# QUOTED PASSAGE
TAE group: This consisted of 30 min of swimming, three days a week, in appropriate tanks, subdivided by PVC cylinders for individualization of the lanes, so that each animal trained individually. An overload, based on the aerobic capacity, was used, obtained from the Critical Workload (CCT), secured in the posterior region of the thorax by means of a pouch, specially adapted for this type of training.The intensity used corresponded to 70 % of the anaerobic threshold (AT).

TAN group: This consisted of four series of 10 jumps, three days a week, in PVC cylinders specially modified for jumps in water (50 cm long), with a water depth appropriate to the size of the animals (38 cm water). An interval of 1 min was established between each series of jumps, recorded by a stopwatch. The overload used was equal to 50 % of the body weight of each animal and was accommodated in the anterior chest region by means of a specialized vest (De Mello Malheiro et al., 2009).

TCc group: This protocol was composed of a combination of the two models of physical training mentioned above. The exercise sessions were conducted in sequence (aerobic and anaerobic training) without an interval between sessions, three times a week. Each training session therefore was comprised of 30 min swimming (load set at 70 % AT) and four series of 10 jumps with 50 % overload of the body weight of each animal.

Determination of critical load (ccrit). To determine the Ccrit and anaerobic work capacity (CTA) the animals were randomly submitted to four different stimuli until exhaustion, with loads of 7 %, 9 %, 11 % and 13 % of body weight. Each session was separated by a minimum period of 24 h. However, due to the failure of the animals to meet the criteria set out in the performance of the protocol (2-10 min of effort) with the stimulus of 13 % of body weight, this load was removed from the linear fit.

The time limit (Tlim) for each effort was recorded. The points obtained from the relationship between load (% BW) and the inverse Tlim (1/Tlim) were linearly adjusted so that the linear and angular coefficients corresponded to Ccrit and CTA respectively, adapted from Chimin et al., Hill (1993) and Marangon et al. (2002).

# DATA EXTRACTS
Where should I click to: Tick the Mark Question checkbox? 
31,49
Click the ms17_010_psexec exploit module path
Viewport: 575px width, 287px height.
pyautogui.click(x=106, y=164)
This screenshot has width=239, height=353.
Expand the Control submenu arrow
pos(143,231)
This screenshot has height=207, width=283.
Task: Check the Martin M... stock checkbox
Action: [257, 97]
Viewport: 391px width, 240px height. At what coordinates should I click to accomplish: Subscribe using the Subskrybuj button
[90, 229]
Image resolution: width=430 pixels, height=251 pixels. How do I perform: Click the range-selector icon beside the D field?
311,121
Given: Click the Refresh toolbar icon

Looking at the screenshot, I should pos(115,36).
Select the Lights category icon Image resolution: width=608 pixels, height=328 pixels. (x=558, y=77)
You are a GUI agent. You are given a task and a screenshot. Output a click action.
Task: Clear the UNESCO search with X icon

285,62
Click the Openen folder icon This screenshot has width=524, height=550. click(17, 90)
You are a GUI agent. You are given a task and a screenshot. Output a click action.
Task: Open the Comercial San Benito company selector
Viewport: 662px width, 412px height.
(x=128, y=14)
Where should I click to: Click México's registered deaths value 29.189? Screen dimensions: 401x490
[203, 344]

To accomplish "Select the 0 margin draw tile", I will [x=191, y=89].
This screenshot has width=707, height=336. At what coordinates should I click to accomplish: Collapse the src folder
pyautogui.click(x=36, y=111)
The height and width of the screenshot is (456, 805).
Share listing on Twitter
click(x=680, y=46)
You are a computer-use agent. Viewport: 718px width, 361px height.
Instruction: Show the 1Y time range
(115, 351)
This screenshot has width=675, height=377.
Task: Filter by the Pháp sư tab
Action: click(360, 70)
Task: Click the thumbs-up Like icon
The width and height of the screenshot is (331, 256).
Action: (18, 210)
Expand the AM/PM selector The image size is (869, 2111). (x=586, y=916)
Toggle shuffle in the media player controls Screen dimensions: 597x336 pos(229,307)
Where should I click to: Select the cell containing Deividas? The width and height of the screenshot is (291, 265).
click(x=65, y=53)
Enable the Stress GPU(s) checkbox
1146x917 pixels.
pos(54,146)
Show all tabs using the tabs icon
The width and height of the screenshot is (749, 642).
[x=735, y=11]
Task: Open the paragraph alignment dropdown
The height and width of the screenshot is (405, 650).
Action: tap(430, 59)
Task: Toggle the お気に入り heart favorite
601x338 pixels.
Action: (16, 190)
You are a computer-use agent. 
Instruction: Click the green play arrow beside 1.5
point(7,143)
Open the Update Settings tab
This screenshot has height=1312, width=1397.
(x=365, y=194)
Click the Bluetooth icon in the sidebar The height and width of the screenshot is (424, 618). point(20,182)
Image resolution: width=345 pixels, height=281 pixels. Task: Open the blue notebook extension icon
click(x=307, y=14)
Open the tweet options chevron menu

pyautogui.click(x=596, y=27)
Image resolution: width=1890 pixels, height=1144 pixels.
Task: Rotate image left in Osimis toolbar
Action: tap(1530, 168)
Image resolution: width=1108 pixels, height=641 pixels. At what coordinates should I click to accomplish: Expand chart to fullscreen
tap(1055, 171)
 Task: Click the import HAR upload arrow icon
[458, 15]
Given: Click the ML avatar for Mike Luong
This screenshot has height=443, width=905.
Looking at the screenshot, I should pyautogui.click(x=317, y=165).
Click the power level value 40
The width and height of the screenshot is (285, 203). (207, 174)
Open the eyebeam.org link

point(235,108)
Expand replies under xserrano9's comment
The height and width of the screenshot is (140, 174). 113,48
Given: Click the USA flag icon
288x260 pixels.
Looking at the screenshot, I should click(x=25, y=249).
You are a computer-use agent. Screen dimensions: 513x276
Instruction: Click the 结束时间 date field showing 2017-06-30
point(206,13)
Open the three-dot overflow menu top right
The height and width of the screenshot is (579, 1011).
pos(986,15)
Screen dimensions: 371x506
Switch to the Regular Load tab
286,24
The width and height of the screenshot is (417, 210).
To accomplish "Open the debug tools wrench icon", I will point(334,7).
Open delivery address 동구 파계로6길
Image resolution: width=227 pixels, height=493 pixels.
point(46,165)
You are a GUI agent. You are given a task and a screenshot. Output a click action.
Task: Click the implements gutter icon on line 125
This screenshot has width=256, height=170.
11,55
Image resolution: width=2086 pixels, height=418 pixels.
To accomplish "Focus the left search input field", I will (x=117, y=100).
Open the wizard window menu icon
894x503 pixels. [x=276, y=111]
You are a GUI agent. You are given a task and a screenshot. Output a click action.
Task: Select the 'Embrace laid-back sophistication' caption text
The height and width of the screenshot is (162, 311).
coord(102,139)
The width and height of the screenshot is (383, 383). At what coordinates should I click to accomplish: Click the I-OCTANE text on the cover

# WORK REQUEST
Summarize the passage on training protocols in three sentences.

# RESPONSE BELOW
The TAE group swam for 30 minutes three days a week in individual lanes, carrying a chest load set at 70 % of the anaerobic threshold. The TAN group did four series of 10 jumps in water three days a week, with 1 minute between series and a vest load equal to 50 % of body weight, and the TCc group did both routines in sequence without a break, three times a week. To find the critical load and anaerobic work capacity, the animals were pushed to exhaustion at loads of 7 %, 9 %, 11 % and 13 % of body weight, with the 13 % load dropped from the linear fit because the animals did not meet the 2–10 minute effort criterion.